=== WHAT TO PRODUCE ===
Repeat exactly the lines of the listing from the line containing "Open the shopxo.80zx.com source link" through its last line, and nothing beyond them.

=== RECORDS PROVIDED ===

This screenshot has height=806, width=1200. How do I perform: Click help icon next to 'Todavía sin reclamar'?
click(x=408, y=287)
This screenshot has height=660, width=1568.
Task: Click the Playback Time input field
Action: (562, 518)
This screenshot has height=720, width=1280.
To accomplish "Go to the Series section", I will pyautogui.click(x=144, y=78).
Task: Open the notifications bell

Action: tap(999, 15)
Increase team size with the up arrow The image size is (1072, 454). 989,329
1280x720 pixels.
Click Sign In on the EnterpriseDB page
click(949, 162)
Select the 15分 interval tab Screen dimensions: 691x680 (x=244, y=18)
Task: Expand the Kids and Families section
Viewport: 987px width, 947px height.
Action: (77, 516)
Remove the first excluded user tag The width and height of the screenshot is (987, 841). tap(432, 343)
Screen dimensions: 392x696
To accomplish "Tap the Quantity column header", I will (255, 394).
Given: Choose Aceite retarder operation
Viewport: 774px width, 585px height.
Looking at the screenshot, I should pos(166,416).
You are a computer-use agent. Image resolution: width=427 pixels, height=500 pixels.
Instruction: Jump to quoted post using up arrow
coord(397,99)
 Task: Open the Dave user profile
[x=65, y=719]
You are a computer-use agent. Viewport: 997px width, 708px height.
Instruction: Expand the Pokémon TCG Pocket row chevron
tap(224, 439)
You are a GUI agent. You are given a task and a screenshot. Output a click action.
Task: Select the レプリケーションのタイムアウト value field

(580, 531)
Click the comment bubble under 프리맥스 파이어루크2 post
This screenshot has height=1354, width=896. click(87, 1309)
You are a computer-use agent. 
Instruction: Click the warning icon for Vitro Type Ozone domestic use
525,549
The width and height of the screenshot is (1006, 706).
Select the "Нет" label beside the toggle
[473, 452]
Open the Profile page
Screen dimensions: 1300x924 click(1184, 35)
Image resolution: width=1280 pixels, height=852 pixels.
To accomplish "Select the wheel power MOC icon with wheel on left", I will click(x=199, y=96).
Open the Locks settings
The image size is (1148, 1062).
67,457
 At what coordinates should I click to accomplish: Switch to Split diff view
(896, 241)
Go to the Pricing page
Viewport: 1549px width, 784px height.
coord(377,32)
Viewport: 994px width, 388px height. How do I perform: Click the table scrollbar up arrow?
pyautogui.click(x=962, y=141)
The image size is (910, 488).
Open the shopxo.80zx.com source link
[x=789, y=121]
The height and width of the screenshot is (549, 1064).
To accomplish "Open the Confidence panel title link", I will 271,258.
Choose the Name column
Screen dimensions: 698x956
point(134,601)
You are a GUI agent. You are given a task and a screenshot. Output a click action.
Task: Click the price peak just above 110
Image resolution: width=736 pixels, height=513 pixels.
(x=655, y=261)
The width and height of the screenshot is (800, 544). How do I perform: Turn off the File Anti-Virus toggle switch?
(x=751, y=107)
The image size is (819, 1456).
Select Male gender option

=== TASK RESULT ===
Open the shopxo.80zx.com source link
[x=789, y=121]
The height and width of the screenshot is (549, 1064).
To accomplish "Open the Confidence panel title link", I will 271,258.
Choose the Name column
Screen dimensions: 698x956
point(134,601)
You are a GUI agent. You are given a task and a screenshot. Output a click action.
Task: Click the price peak just above 110
Image resolution: width=736 pixels, height=513 pixels.
(x=655, y=261)
The width and height of the screenshot is (800, 544). How do I perform: Turn off the File Anti-Virus toggle switch?
(x=751, y=107)
The image size is (819, 1456).
Select Male gender option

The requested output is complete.